Medicaid and Medicare could see cuts via the federal budget process or through measures tacked onto tax reform proposals, said Prewitt.
Prewitt noted there are a few avenues to provide cost savings in the U.S. market.
Americans are often unaware of available resources that allow a comparison of costs and quality, such as NH Health Cost, which allows consumers to find the best provider or hospital to perform a procedure — of course, keeping in mind that it must be in their health insurer’s provider network. However, Prewitt warned that people should be wary of publications that claim to do their own analysis, since their data is often incomplete.
In the health care industry, there is a growing focus on value-based care — providing efficient care with price based on health outcomes. Prewitt said New England has embraced value-based care more than other parts of the country, specifically naming Dartmouth-Hitchcock as a leader.
In terms of regulating hospital costs, Maryland is the only state in the country that has started doing so, though with some lateral ability for hospitals to influence their prices.
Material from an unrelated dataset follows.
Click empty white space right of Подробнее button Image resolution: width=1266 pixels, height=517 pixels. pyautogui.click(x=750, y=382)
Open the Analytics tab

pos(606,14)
Adding to health care costs are mental health issues, such as clinical depression and drug and alcohol abuse, which have a significant cost impact. Drug abuse alone costs employers $18 billion in sick days and medical expenses.
Prewitt’s overview set the stage for the panel that followed, focusing on how mental health and addiction issues affect the workplace.
The panel was comprised of Harvard Pilgrim Health Care Vice President Dr. William Brewster, John Burns, director of SOS Recovery Community Organization, attorney Adam Hamel of McLane Middleton and Alex Ray, owner of The Common Man Family of Restaurants.
“Fentanyl, I know all too many people who have died recently from that drug,” said Alex Ray, owner of The Common Man Family of Restaurants (far right). “My particular thing is AA; I try to get [employees] in personally.” To Ray’s right (from right to left) are Adam Hamel, John Burns and Dr. William Brewster.
Burns noted that with so much attention on the opioid crisis, the greater addiction crisis is being overlooked.
“When the opioid crisis is over, it’s going to be another drug crisis,” said Burns, who listed stimulants, methamphetamines and cocaine as common additive substances, as well as alcohol.
“Alcohol kills a lot more people,” said Burns.
Approximately 70 percent of employers are reporting prescription drug misuse as a problem and almost 30 percent of employees say they have family members who are struggling with addiction, said Hamel.
“Employers should really be getting individualized advice from their attorneys or counsel,” said Hamel. “The first step is a cultural step and that is making sure you have in place policies and programs,” as well as ensuring employees there are resources available to help, often through company’s benefits providers.
Ray, who has set up two addiction centers, one of which was sold to Easter Seals, tries personally to get employees struggling with alcohol abuse into Alcoholics Anonymous, even before they can get into a treatment program, where there is often a two- to four-week waiting list.
“Most of the people who need professional help don’t have any money because they used it all, so they come and say ‘I need help’ and I say ‘What can you do?’,” said Ray.
But employers need to be careful about how they approach employees they suspect are experiencing an addiction. Hamel said employers should focus on performance as a point of conversation, asking what the company could do to help employees, allowing them to open up versus providing a diagnosis.
Creating workplaces where individuals feel safe to speak about it have a huge impact, said Burns, who spoke of his personal experience of eventually opening up to his employer at the time about his daughter’s addiction.
His employer was completely understanding and supportive, Burns said. “I had always been a loyal, hardworking employee, but I’ll tell you I would have moved mountains for them from that day on,” said Burns.
Brewster, whose son also experienced addiction, noted it is an issue that affects many employees, either directly or through their family members.